§ Goal of the exercise
Sort through the entries below and pull out lines containing the word "badge".

/---

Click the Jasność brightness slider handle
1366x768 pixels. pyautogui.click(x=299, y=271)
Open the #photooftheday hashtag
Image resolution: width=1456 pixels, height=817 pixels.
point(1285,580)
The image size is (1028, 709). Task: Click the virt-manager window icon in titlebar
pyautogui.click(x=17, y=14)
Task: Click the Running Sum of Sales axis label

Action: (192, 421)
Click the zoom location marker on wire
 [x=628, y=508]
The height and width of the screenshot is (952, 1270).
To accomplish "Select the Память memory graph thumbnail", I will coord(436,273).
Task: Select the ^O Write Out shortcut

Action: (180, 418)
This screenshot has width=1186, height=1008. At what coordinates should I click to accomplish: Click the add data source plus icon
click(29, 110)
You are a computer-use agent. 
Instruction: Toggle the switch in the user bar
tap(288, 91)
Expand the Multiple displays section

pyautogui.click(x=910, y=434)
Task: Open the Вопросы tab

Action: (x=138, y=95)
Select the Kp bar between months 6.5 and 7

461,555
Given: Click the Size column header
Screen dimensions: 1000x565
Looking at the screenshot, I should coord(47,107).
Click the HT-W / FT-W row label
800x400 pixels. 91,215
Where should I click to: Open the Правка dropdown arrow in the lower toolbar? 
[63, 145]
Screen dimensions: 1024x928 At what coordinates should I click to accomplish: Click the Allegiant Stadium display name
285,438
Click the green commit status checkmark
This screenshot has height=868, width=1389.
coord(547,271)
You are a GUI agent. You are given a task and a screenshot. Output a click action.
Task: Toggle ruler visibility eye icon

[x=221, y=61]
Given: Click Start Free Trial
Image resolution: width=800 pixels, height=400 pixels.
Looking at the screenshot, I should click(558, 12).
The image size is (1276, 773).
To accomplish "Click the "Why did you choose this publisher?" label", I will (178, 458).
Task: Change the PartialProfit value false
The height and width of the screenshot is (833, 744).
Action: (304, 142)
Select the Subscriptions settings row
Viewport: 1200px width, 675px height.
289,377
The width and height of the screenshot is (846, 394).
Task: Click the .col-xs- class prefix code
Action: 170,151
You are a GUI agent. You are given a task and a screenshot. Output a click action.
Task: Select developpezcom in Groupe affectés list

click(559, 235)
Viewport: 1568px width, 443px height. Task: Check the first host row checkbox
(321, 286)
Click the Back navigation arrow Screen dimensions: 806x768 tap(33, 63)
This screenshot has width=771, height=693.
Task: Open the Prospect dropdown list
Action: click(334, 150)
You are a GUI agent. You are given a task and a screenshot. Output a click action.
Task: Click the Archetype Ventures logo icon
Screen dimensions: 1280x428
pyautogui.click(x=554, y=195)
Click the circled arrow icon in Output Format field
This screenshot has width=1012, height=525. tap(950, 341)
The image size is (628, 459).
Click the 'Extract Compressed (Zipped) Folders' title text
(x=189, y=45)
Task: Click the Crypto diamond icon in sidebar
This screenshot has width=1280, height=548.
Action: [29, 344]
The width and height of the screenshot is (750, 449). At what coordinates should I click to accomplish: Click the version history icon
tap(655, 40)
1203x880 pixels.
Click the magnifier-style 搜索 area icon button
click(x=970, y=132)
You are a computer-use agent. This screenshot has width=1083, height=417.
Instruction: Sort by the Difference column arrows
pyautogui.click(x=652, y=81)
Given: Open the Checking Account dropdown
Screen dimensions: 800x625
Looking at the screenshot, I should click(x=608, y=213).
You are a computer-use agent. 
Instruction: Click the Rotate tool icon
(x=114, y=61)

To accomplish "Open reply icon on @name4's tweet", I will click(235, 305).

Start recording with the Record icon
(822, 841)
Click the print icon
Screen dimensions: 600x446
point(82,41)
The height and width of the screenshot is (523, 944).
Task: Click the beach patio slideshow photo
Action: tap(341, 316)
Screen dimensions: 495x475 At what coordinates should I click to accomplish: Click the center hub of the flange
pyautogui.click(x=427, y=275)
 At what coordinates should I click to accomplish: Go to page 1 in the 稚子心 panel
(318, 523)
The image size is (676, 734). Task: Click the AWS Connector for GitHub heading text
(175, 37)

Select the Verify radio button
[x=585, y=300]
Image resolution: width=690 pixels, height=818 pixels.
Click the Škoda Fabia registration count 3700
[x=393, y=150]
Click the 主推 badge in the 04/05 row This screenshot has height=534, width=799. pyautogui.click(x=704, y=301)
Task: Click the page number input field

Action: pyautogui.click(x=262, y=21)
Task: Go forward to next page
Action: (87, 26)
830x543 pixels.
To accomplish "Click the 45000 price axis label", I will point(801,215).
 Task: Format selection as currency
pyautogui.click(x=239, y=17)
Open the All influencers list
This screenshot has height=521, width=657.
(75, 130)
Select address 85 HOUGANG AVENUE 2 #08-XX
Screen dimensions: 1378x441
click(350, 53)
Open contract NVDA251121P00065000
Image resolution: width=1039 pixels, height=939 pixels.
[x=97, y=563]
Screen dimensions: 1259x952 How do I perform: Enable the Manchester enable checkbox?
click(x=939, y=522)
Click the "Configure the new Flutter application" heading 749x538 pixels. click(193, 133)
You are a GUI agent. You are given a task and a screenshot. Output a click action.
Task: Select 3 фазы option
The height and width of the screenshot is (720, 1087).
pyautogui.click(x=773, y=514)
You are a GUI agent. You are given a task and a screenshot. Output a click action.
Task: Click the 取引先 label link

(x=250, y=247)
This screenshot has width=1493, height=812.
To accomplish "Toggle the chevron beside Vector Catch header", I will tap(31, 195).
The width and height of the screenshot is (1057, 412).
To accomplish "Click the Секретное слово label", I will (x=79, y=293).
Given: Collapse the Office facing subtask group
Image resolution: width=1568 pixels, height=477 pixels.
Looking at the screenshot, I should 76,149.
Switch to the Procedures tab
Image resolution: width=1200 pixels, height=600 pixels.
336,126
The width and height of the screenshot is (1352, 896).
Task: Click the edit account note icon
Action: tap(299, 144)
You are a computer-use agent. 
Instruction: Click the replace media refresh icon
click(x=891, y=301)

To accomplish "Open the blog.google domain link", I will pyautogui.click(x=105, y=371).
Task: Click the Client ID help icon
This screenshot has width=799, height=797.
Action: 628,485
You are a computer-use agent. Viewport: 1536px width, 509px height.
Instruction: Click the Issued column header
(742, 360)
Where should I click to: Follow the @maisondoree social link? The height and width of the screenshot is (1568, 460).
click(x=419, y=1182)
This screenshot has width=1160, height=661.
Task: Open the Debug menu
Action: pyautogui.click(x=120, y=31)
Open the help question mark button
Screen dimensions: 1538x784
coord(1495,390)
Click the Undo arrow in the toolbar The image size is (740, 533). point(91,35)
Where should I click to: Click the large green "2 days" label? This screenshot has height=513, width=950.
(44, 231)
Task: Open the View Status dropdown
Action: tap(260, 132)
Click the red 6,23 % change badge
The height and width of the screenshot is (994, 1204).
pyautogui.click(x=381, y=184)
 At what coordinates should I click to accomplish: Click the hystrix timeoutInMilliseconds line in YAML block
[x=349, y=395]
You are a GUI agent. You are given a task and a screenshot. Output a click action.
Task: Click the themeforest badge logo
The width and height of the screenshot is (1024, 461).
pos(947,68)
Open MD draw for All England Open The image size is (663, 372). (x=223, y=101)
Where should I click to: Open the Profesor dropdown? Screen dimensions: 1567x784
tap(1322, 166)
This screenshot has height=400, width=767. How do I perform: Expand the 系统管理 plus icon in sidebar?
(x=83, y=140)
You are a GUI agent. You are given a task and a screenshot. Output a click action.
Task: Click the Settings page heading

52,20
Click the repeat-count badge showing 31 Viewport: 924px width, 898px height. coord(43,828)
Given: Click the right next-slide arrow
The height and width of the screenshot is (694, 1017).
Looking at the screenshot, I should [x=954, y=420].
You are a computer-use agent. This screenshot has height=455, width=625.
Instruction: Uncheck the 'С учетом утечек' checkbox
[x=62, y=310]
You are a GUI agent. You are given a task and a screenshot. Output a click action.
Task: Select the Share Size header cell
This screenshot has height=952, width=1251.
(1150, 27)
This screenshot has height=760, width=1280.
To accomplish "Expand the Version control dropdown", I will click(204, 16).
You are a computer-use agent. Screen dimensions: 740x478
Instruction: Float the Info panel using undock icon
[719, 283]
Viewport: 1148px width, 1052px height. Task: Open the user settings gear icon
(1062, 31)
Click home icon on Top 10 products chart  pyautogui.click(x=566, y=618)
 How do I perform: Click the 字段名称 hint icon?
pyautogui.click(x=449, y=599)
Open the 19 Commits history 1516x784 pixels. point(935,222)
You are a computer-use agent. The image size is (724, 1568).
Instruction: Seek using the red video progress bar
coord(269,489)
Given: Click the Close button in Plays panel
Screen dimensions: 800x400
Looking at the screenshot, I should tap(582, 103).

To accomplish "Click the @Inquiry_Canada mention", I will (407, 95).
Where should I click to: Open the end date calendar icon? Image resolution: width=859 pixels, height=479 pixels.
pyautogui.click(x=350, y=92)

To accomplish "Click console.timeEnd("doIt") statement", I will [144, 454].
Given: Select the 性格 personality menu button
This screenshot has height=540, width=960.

\---

§ Result for this task
Click the 主推 badge in the 04/05 row This screenshot has height=534, width=799. pyautogui.click(x=704, y=301)
Click the red 6,23 % change badge
Task: Click the themeforest badge logo
Click the repeat-count badge showing 31 Viewport: 924px width, 898px height. coord(43,828)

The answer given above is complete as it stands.